#### LISTED ENTRIES ####

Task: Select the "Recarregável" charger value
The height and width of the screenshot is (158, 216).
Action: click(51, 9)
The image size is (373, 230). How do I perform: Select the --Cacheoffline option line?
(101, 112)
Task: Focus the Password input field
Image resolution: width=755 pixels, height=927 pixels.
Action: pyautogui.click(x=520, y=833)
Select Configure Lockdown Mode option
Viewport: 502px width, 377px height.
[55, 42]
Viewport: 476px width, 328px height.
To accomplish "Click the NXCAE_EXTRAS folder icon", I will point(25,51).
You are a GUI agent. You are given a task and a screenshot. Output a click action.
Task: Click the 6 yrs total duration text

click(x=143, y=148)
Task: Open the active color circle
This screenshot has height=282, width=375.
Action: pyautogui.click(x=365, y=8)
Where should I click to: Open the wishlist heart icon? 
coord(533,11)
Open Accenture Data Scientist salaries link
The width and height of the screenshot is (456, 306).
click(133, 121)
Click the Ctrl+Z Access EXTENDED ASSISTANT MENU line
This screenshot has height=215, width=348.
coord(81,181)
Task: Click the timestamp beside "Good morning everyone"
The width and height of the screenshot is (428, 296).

####
#### LISTED ENTRIES ####

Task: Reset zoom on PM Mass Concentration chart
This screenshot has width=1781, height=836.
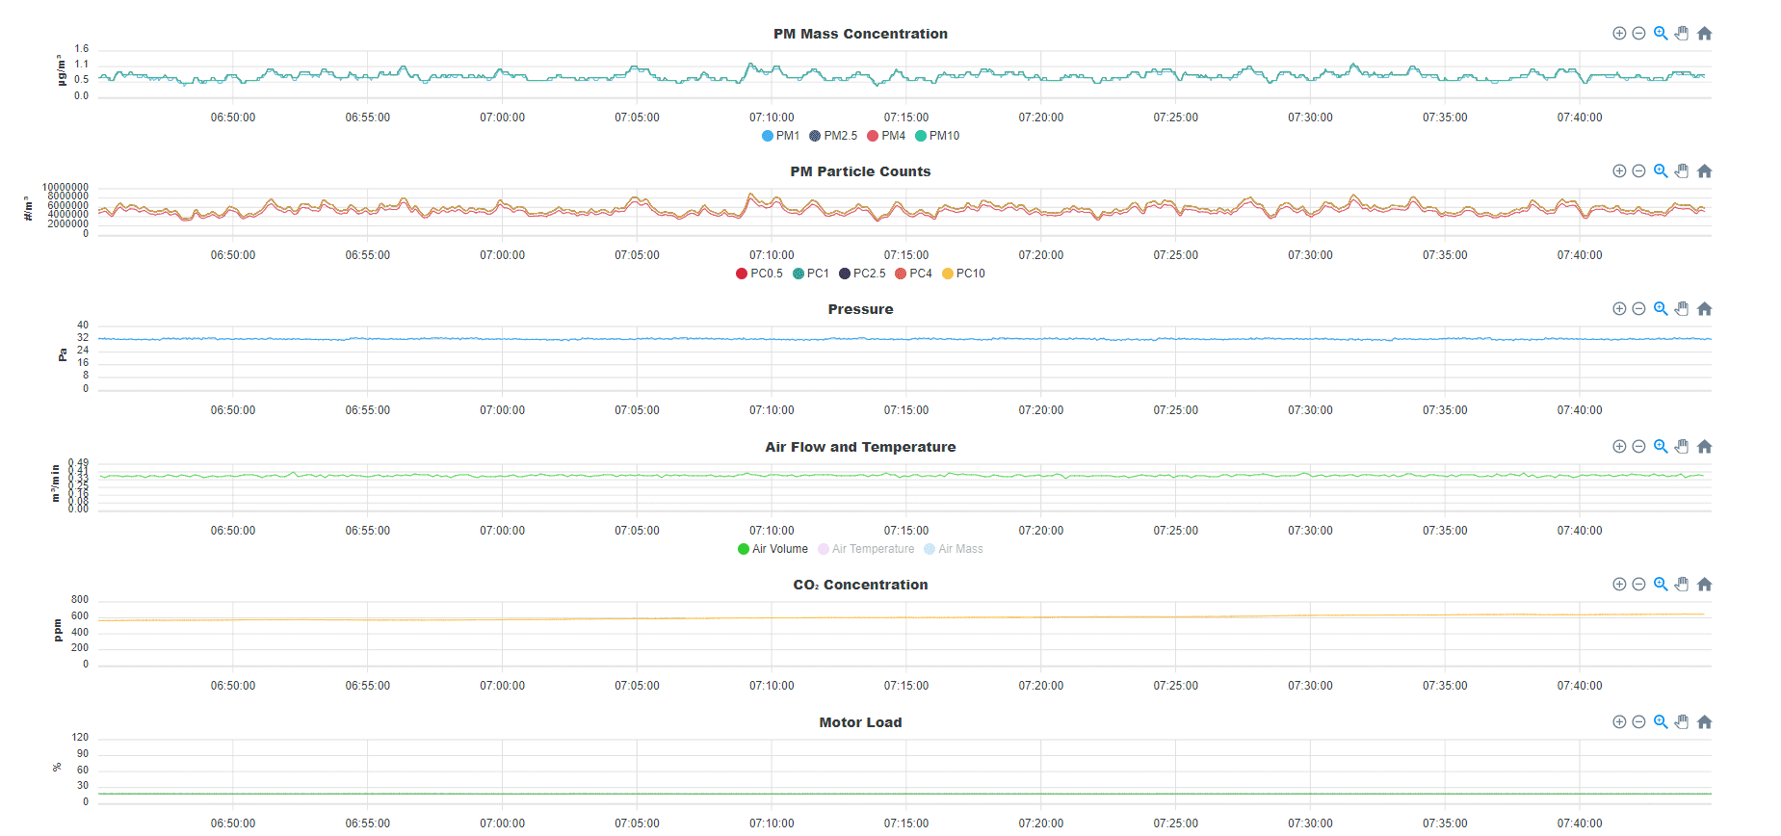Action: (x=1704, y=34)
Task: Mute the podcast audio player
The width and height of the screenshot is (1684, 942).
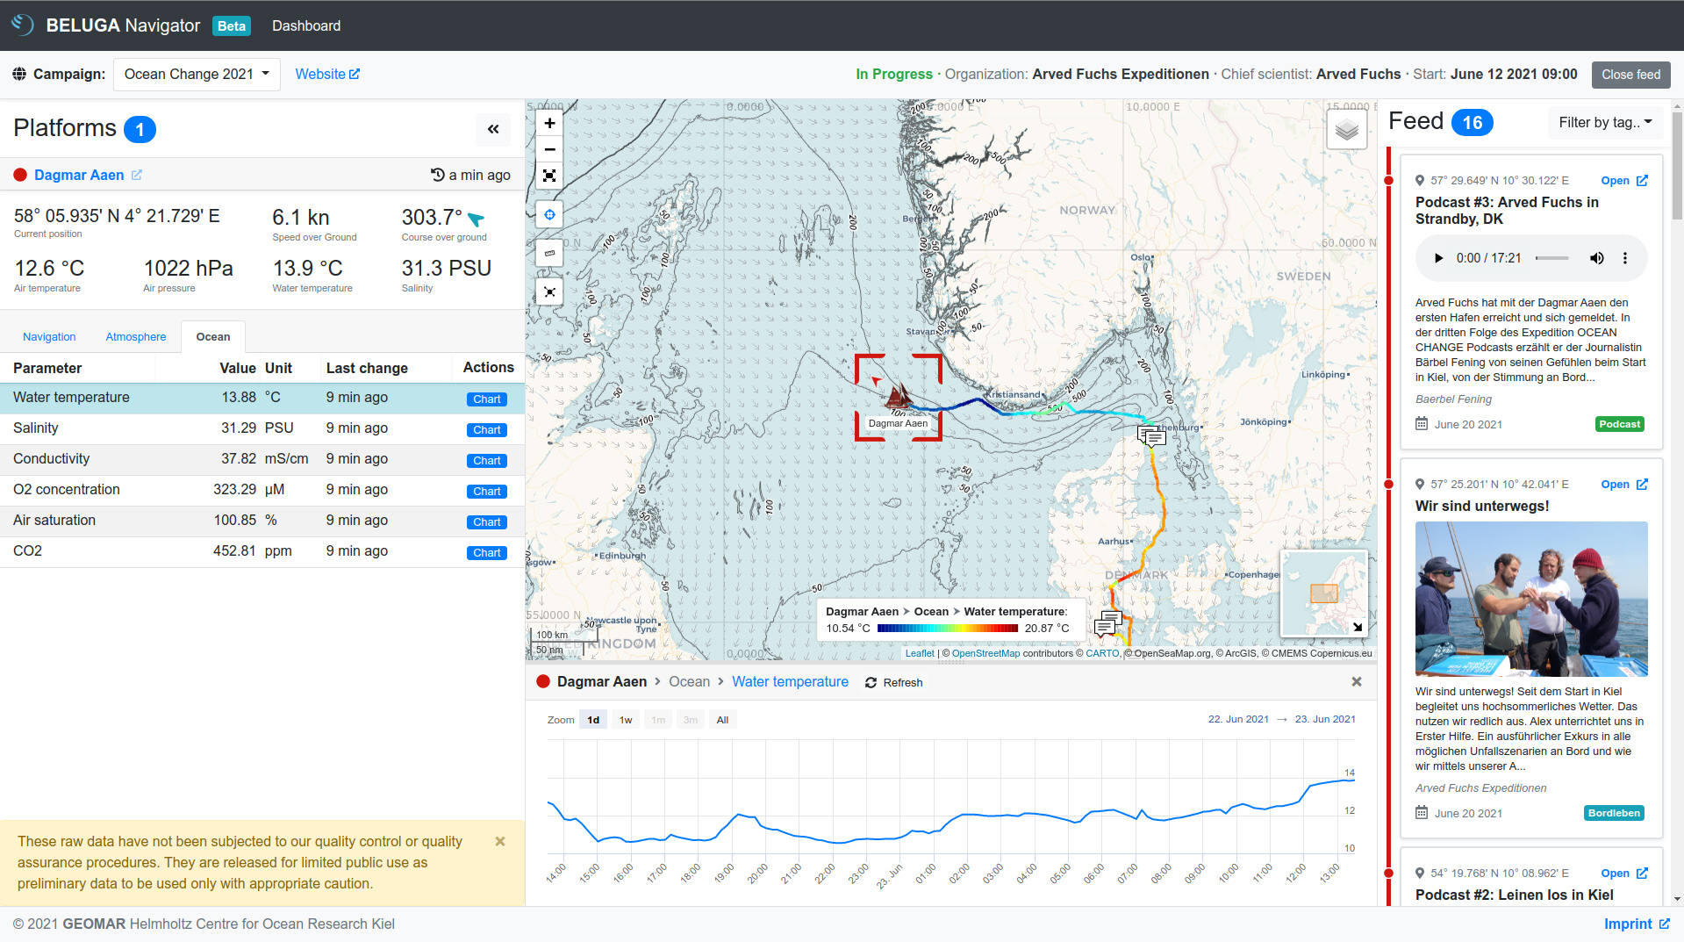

####

An exact copy of the lines above, from the one containing "Task: Click the timestamp" down to the one containing "The width and height of the screenshot is (428, 296)." and including both, is the whole answer; retype it and nothing else.

• _EXERCISE RESPONSE_:
Task: Click the timestamp beside "Good morning everyone"
The width and height of the screenshot is (428, 296).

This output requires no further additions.